Lydia, this was a very good lesson. I would like to ask, how many languages do you speak? Ďakujem. Exactly, in Slovak schools were only Russian, German or French, no English. Anyhow, the people spoke only Slovak or Hungarian. Perhaps Rusannian. Now, we are living in English speaking countries.
By that logic, isn't it even worse to have people PAY you to tell them they can do it by themselves? :) As someone who is very good at doing it by himself, I say let's be honest and realistic about this. They don't tell you you can do it yourself because most learners already know they _could_ do it by themselves _in theory,_ but then they find that they _can't_ do it themselves _in practice._ For most learners, the wonders of self-study are rather underwhelming. There are the good students at the top, and then there are all the others. These others -- who by definition need more help and guidance -- can't make progress just with a few tutorials, a good pep talk, and a pat on the back.

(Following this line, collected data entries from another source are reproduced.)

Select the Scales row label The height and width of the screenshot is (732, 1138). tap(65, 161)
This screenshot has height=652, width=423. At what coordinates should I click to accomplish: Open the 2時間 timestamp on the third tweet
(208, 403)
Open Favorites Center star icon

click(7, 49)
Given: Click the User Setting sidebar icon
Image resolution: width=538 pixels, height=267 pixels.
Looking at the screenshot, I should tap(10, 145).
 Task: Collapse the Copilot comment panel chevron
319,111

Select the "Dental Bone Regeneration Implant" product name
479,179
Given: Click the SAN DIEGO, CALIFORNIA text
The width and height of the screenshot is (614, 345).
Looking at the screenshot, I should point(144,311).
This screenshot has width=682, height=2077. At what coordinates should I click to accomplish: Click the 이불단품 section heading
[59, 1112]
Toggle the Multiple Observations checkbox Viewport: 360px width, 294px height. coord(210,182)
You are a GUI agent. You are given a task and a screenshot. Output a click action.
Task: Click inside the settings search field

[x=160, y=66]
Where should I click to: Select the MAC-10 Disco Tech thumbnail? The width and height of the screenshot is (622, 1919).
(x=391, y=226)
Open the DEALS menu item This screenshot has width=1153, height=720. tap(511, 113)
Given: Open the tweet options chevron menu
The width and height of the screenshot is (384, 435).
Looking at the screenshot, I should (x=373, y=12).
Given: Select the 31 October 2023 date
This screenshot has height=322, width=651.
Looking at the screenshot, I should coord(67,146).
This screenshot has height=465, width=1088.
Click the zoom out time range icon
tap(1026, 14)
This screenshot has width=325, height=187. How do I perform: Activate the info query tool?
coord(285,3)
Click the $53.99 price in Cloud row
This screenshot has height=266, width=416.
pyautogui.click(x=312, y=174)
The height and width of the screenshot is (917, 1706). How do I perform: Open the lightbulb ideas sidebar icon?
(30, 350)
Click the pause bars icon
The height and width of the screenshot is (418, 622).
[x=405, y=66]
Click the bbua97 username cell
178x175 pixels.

Well the thing is if I am an instructor, I'd have people enroll for a period of time, teach them the basics and then have them continue on their own. I wouldn't have them keep coming back. And I don't think most people think they can do it by themselves. Most believe learning languages is a myth.
To address your original point, there is no conspiracy to keep the industry of language teaching running at the expense of some simple but hidden truth about language learning. Most students, by the simple fact that they ask a teacher to teach them, are defining themselves as being in need of something more than just a _Do It Yourself_ kit, however great it may be. For the purposes of presentation, she exaggerates the _Aha!_ moment students experience when they "find out" that they are responsible for their own learning, and that they are going to have to do most of the work by themselves and of their own initiative. That's a very open secret to most university students. Sadly, the desire to do something does not also imply the ability to do it.
I agree on the fact students wanting teachers to help and paying for that. There is no problem with that. The problem for me is most textbooks drag the learning process on... You could find yourself bombarded with too much stuff you won't be using in real life. If teachers or those who prepare textbooks focus on usefulness I'd be happy. I actually skip most of the stuff in textbooks when I'm learning by myself. I'd love to hear your experience. I am open and willing to learn :)
Boredom can be a huge turn-off. I started having fun with my second language - English - when I started watching cartoons, TV shows, and movies in English with English subtitles. I had the audio, and I had the text to go with it. By studying the dialogues in great detail, I moved from B2 to native-like in about 1500-2000 hours of input. That's not the only thing I did, of course. I'm familiar with many methods and techniques, good and bad textbooks, etc. I helped a few adult learners out too. They are generally quite satisfied with the results, way beyond their initial expectations. Still, I see no miracles occurring. I show them how to study, how to pick input that is interesting for them, how to tackle it, etc., but then they need to _do the studying!_ Their results come slowly, and many give up in the mid/long-term, especially if I'm not there - say, at least on a weekly basis - to provide constant encouragement and positive reinforcement.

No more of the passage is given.